Navy Efforts To Protect Workers From Asbestos Exposure
HRD-80-2: Published: Oct 18, 1979. Publicly Released: Oct 22, 1979.
- Full Report:
GAO reviewed the Navy's efforts to protect workers from asbestos exposure at the Long Beach and Norfolk Naval Shipyards. Specifically reviewed were the use of asbestos in Navy ships, the cost of removing asbestos from Navy ships, and compensation programs for asbestos-related disabilities. The Navy's 1975 policy was to remove and replace with nonasbestos materials only insulation that was damaged or had to be removed to accomplish necessary repairs. This policy was modified in 1979 to include selectively replacing asbestos insulation in high-maintenance areas where repairs would be expected during a ship's next operating cycle.

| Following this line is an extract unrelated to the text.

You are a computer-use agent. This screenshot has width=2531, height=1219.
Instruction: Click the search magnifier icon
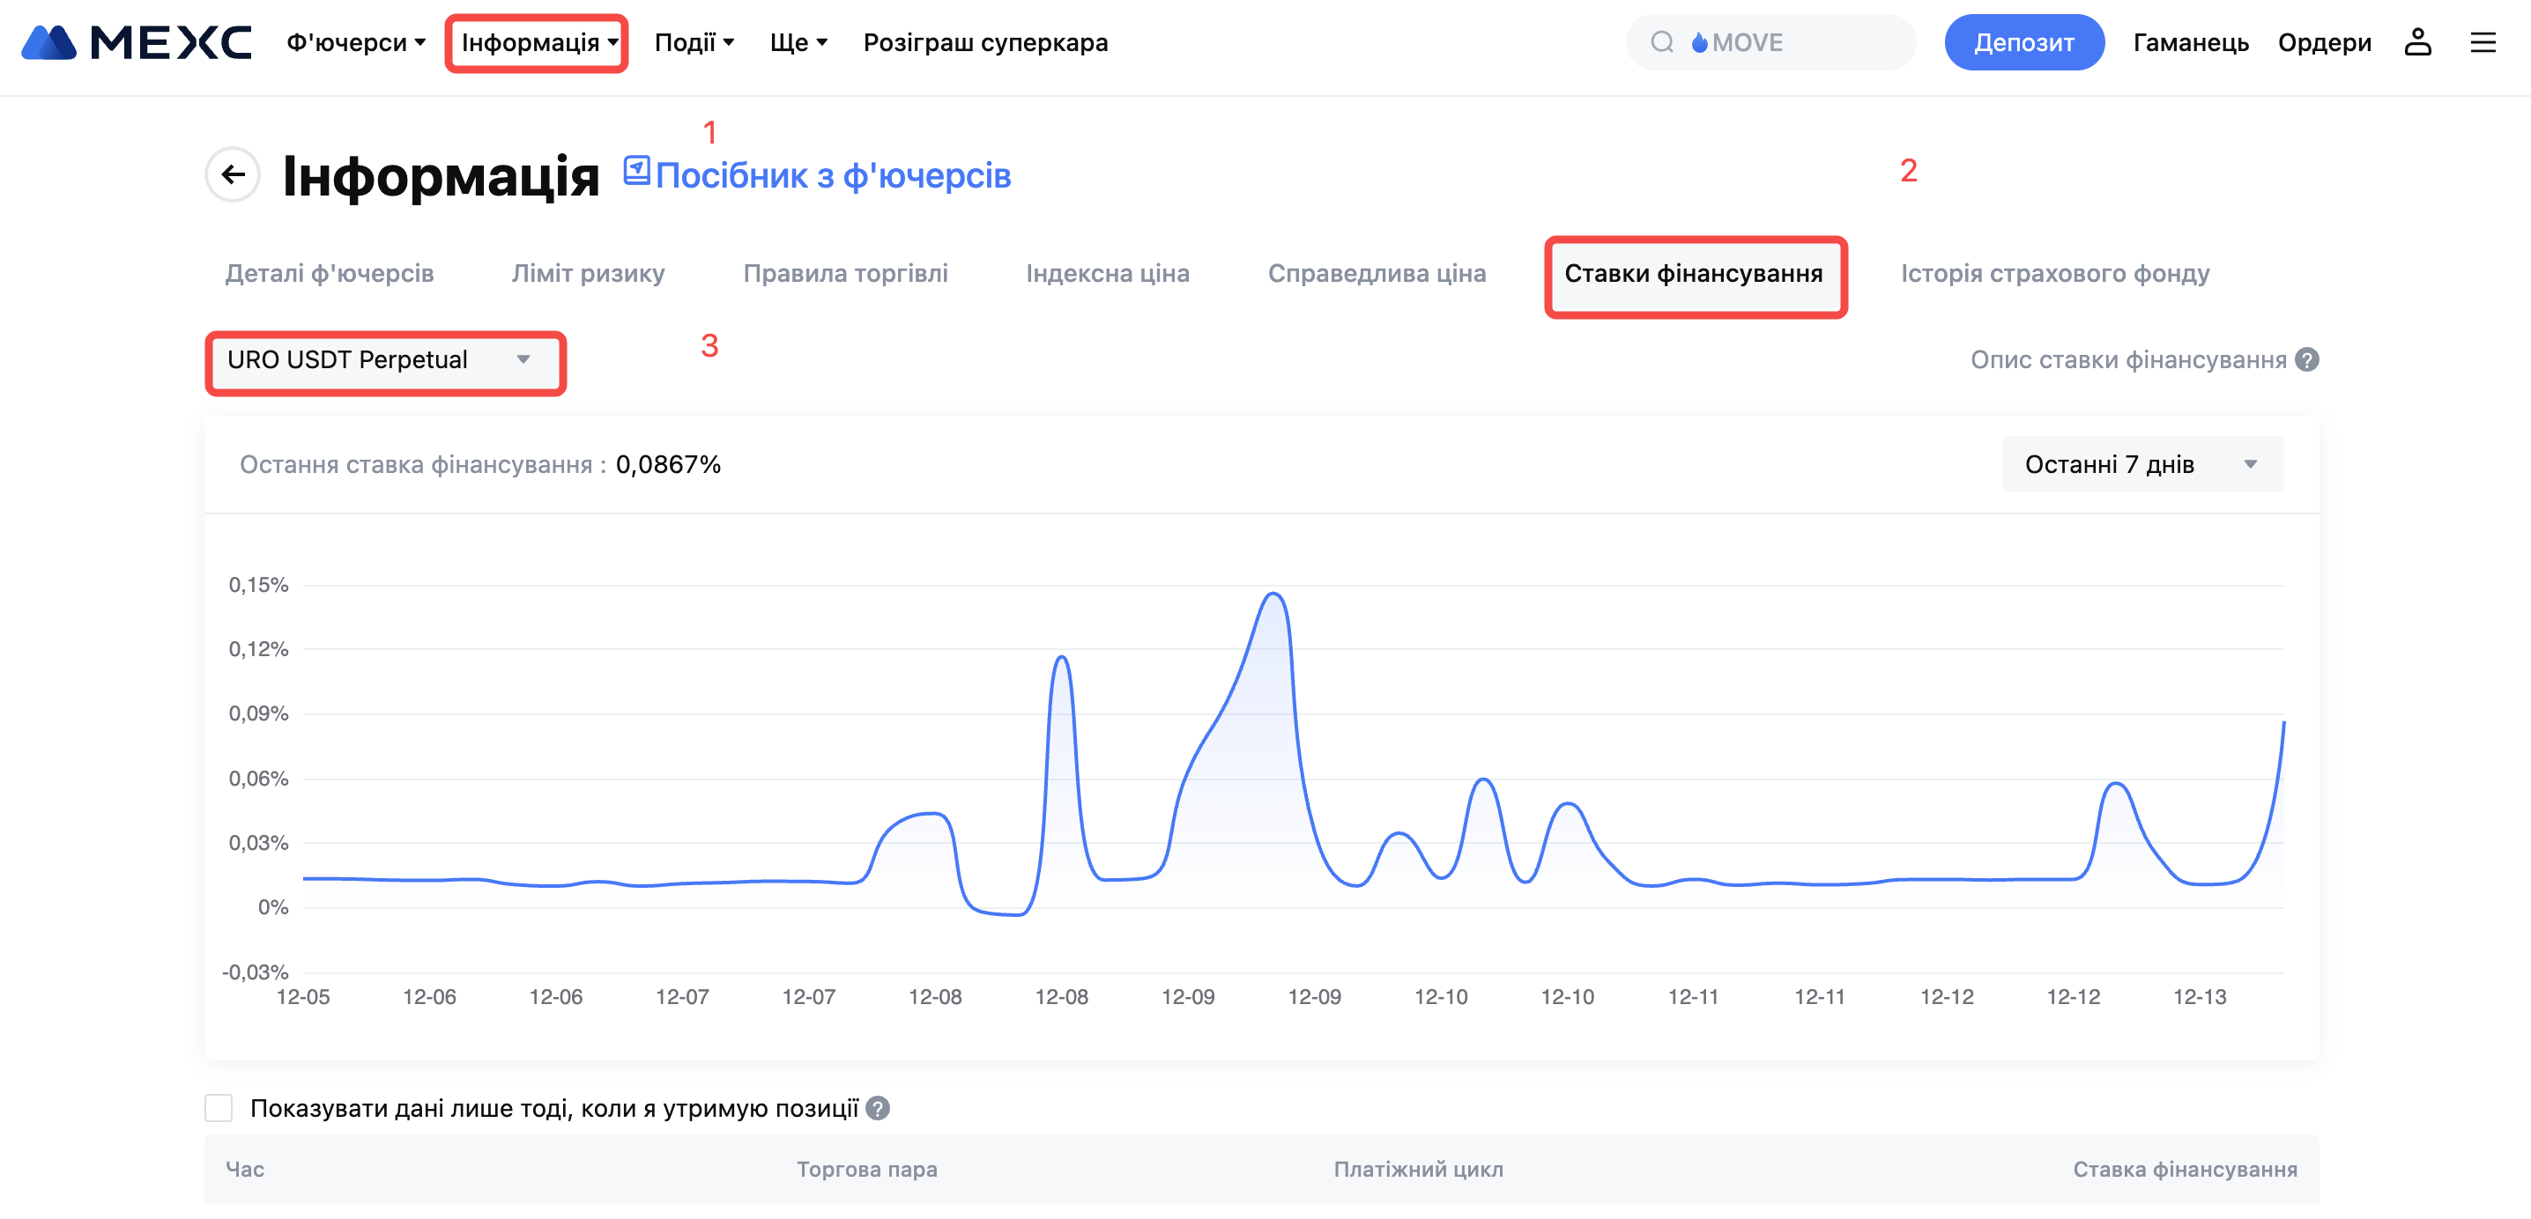1661,42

The Navy has made considerable efforts to protect workers from asbestos. Although recently constructed Navy ships have little or no asbestos thermal insulation, other Navy ships contain large quantities of asbestos. The Navy does not plan a one-time asbestos removal and replacement program, primarily because in most cases the $2 billion cost can not be justified by necessity. However, better supervision, training, and workplace monitoring, as well as increased use of engineering controls, can help further reduce exposure. As long as ships contain asbestos insulation, some exposure is probably inevitable. Several disability compensation programs are available for present and former naval employees who believe an asbestos-related health problem resulted from their Navy employment. The compensation program which applies will generally depend on the employment status of the individual affected.